___ Data in this exercise ___
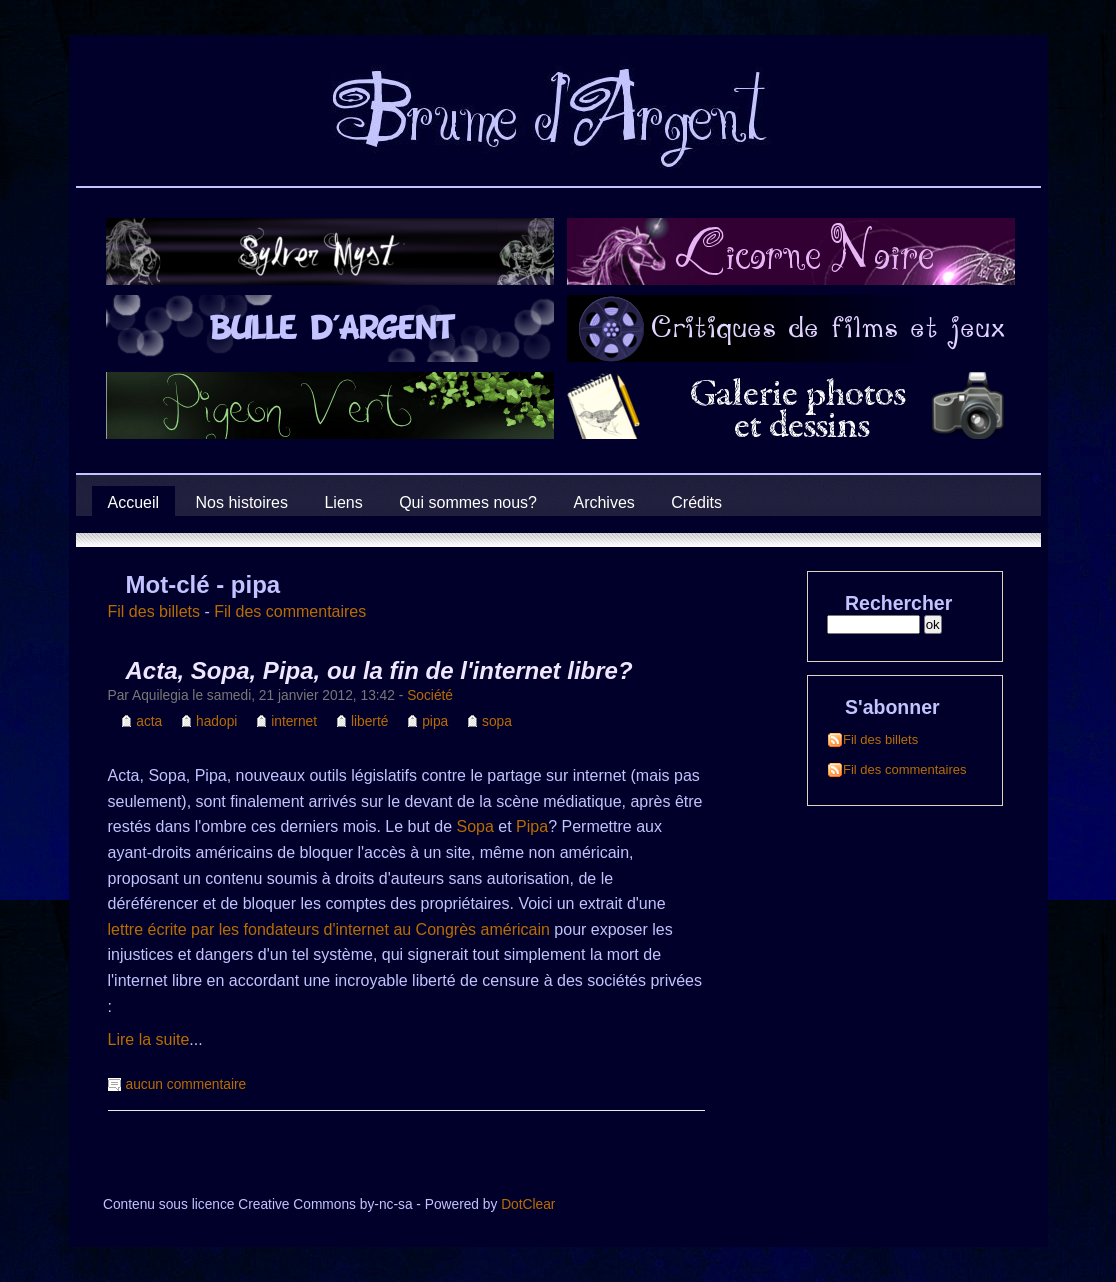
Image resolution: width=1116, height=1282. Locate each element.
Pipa (532, 826)
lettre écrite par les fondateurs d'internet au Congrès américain (329, 929)
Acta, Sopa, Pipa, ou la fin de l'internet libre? (379, 670)
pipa (435, 721)
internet (294, 721)
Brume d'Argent (111, 164)
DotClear (528, 1204)
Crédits (696, 502)
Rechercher (898, 603)
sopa (497, 721)
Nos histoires (242, 502)
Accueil (134, 502)
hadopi (216, 721)
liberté (369, 721)
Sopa (475, 826)
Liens (343, 502)
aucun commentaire (186, 1084)
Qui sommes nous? (468, 502)
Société (430, 695)
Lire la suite (149, 1039)
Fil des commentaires (290, 611)
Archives (603, 502)
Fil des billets (154, 611)
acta (149, 721)
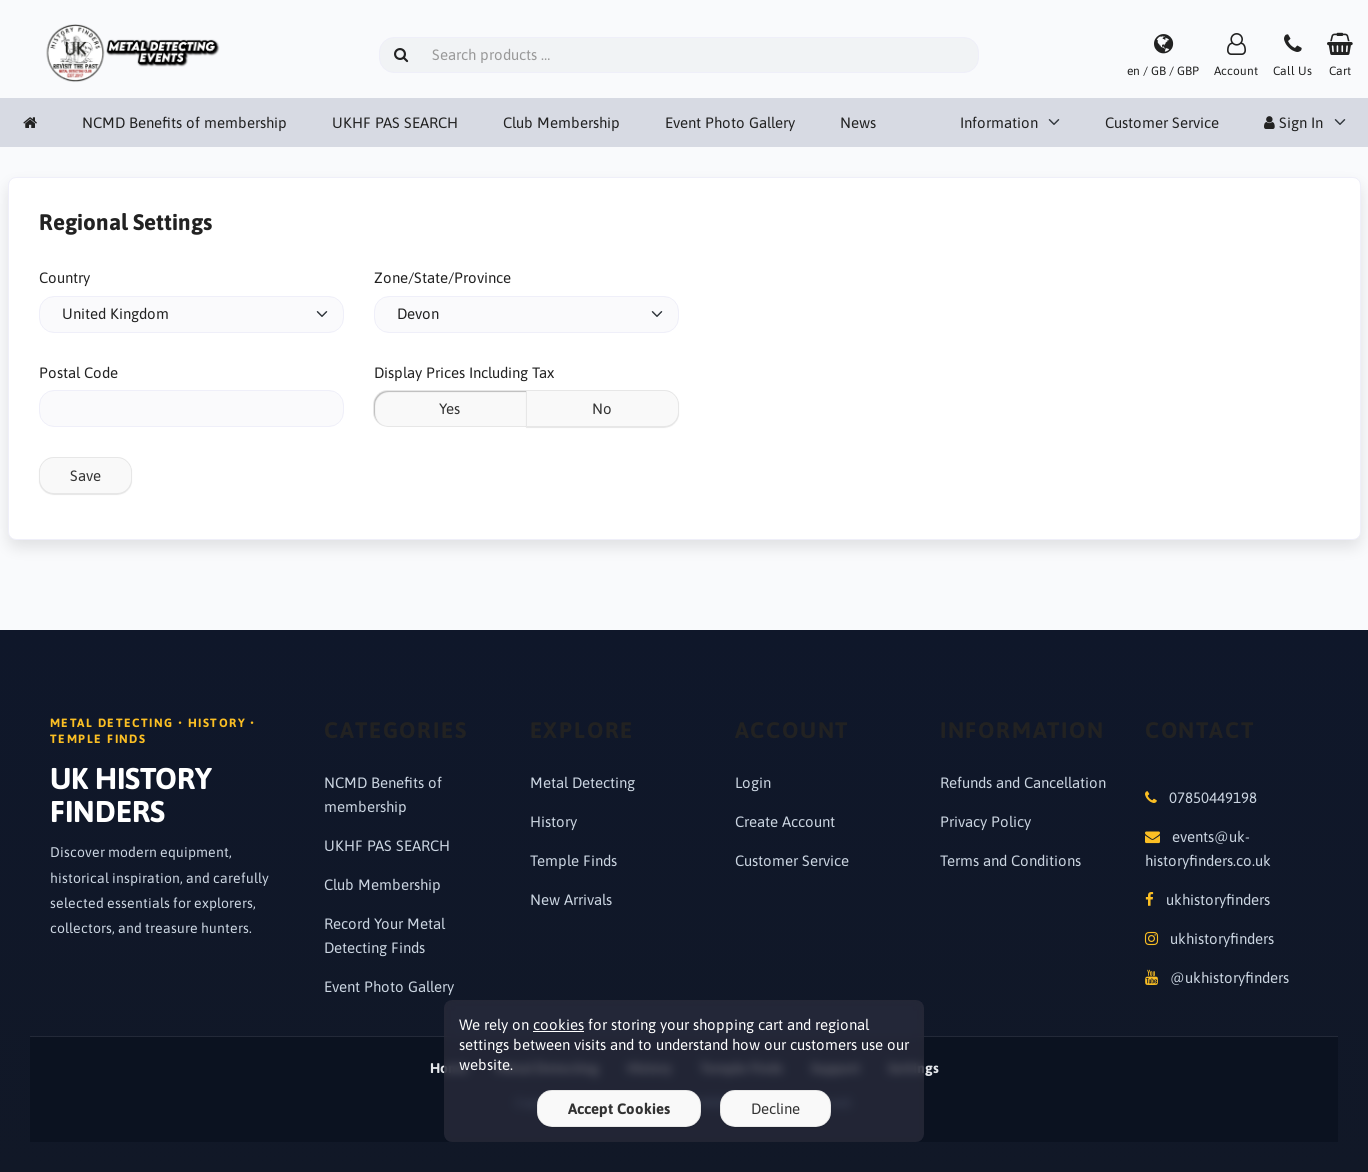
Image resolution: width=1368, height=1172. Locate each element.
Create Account (785, 821)
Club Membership (561, 122)
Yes (449, 408)
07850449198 (1213, 797)
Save (85, 475)
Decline (775, 1108)
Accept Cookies (619, 1108)
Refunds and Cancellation (1023, 782)
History (553, 821)
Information (999, 122)
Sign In (1293, 122)
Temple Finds (573, 860)
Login (753, 782)
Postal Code (78, 372)
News (858, 122)
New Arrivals (571, 899)
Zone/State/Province (442, 277)
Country (64, 277)
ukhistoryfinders (1218, 899)
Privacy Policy (985, 821)
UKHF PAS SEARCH (395, 122)
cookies (558, 1024)
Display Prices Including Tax (464, 372)
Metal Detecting (582, 782)
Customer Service (1162, 122)
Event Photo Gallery (730, 122)
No (602, 408)
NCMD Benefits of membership (184, 122)
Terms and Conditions (1010, 860)
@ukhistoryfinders (1229, 977)
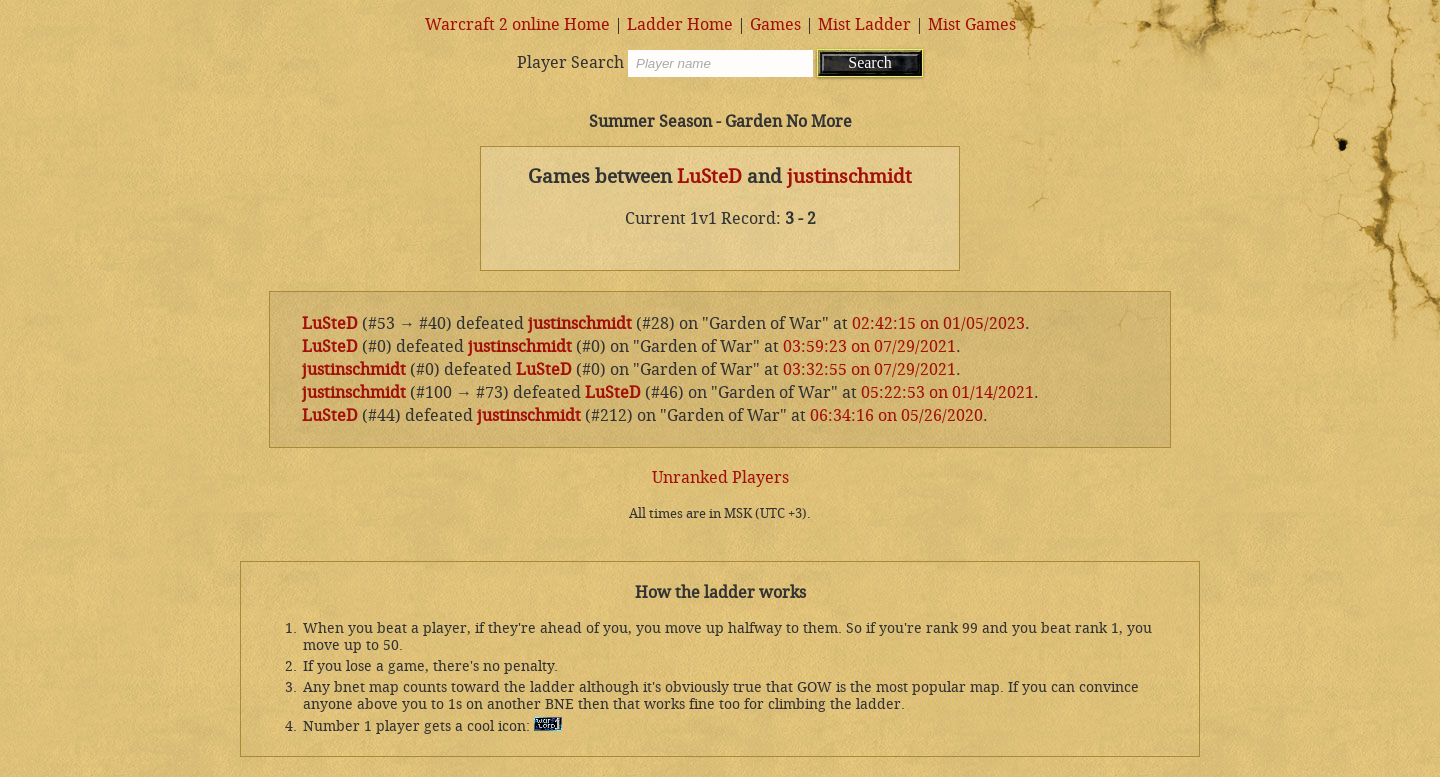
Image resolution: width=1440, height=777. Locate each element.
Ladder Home (680, 24)
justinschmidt (849, 177)
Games (775, 24)
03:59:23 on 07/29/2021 (869, 346)
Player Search (570, 62)
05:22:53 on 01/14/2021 (947, 392)
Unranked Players (720, 477)
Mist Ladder (864, 24)
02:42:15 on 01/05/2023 (938, 323)
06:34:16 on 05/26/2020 (896, 415)
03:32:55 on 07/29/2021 (869, 369)
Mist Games (972, 24)
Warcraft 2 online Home (517, 24)
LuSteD (709, 177)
___
Aim of the exercise: Swap "Mist" for "Fog" in the rows starting at the one containing "Information (999, 122)" and ending at the one containing "Warcraft 2 online Home (517, 24)", and give those rows again without the pictures.

Solution to this task:
Information (999, 122)
Sign In (1293, 122)
Temple Finds (573, 860)
Login (753, 782)
Postal Code (78, 372)
News (858, 122)
New Arrivals (571, 899)
Zone/State/Province (442, 277)
Country (64, 277)
ukhistoryfinders (1218, 899)
Privacy Policy (985, 821)
UKHF PAS SEARCH (395, 122)
cookies (558, 1024)
Display Prices Including Tax (464, 372)
Metal Detecting (582, 782)
Customer Service (1162, 122)
Event Photo Gallery (730, 122)
No (602, 408)
NCMD Benefits of membership (184, 122)
Terms and Conditions (1010, 860)
@ukhistoryfinders (1229, 977)
Image resolution: width=1440, height=777. Locate each element.
Ladder Home (680, 24)
justinschmidt (849, 177)
Games (775, 24)
03:59:23 on 07/29/2021 (869, 346)
Player Search (570, 62)
05:22:53 on 01/14/2021 (947, 392)
Unranked Players (720, 477)
Fog Ladder (864, 24)
02:42:15 on 01/05/2023 (938, 323)
06:34:16 on 05/26/2020 (896, 415)
03:32:55 on 07/29/2021 (869, 369)
Fog Games (972, 24)
Warcraft 2 online Home (517, 24)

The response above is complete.